= Sciritis =

Region in ancient Laconia

Sciritis or Skiritis (ἡ Σκιρῖτις) was a rugged and barren mountainous district in the north of ancient Laconia, between the upper Eurotas on the west and the Oenus on the east, and extending north of the highest ridge of the mountains, which were the natural boundary between Laconia and Arcadia. The name probably expressed the wild and rugged nature of the country, for the word signified hard and rugged (σκίρον, σκεῖρον, σκληρόν, Hesych). It was bounded by Maenalia on the north, and by Parrhasia on the west, and was originally part of Arcadia, but was conquered at an early period, and its inhabitants reduced to the condition of Lacedaemonian Perioeci. According to Xenophon they were subjected to Sparta even before the time of Lycurgus.

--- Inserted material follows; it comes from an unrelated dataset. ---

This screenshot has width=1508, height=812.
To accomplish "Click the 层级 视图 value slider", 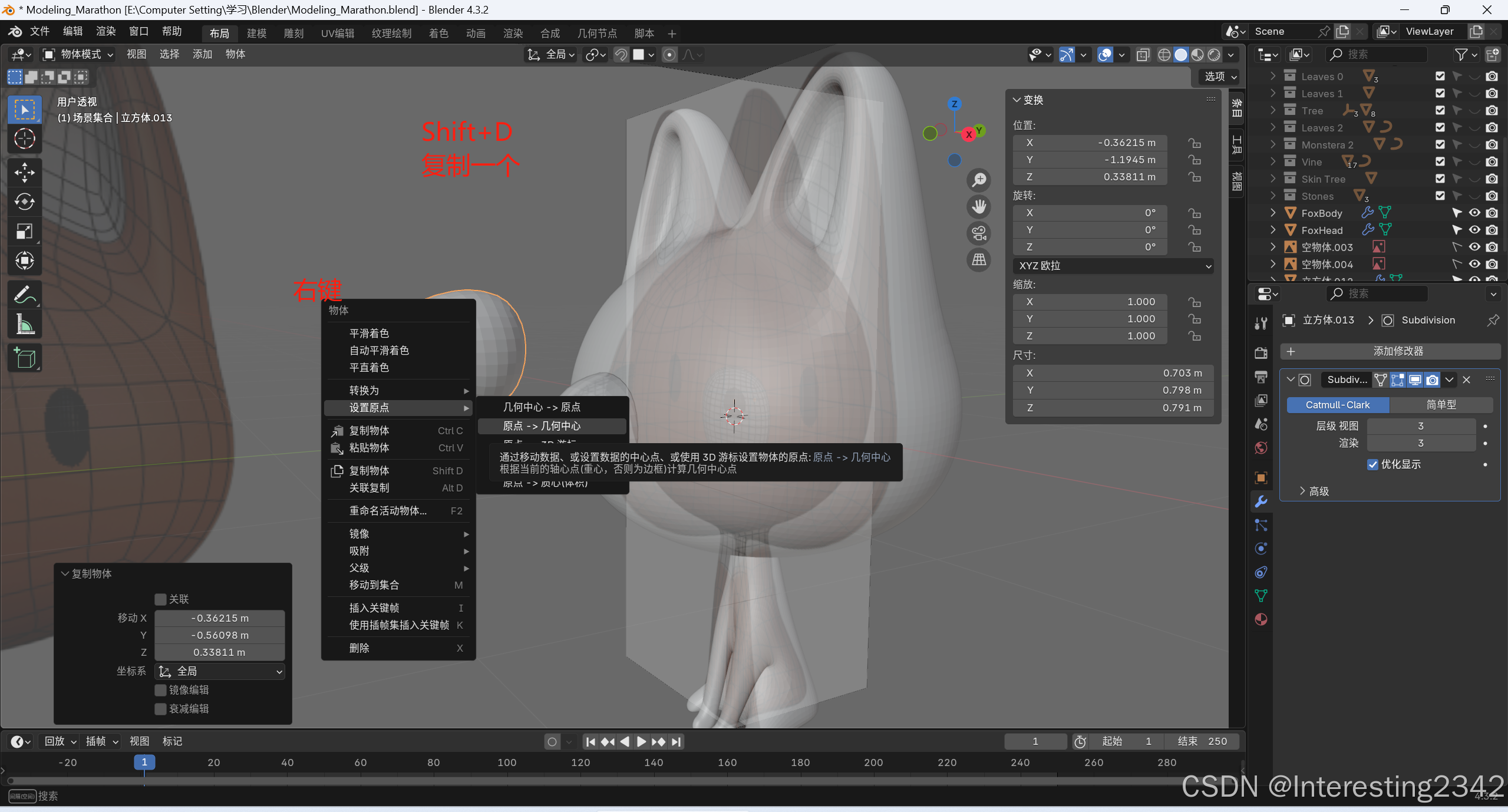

They were distinguished above all the other Perioeci for their bravery; and their contingent, called the Σκιρίτης λόχος, 600 in number, usually occupied the extreme left of the Lacedaemonian wing. They were frequently placed in the post of danger, and sometimes remained with the king as a body of reserve. On the first invasion of Laconia by the Thebans the Sciritae, together with the Perioeci of Caryae and Sellasia, revolted from Sparta, in consequence of which their country was subsequently ravaged by the Lacedaemonians. The only towns in the Sciritis appear to have been Scirus and Oeum called Ium by Xenophon. The latter is the only place in the district mentioned in historical times. Scirus may perhaps have been the same as Scirtonium (Σκιρτώνιον), in the district of Aegytis. The road from Sparta to Tegea led through the Sciritis.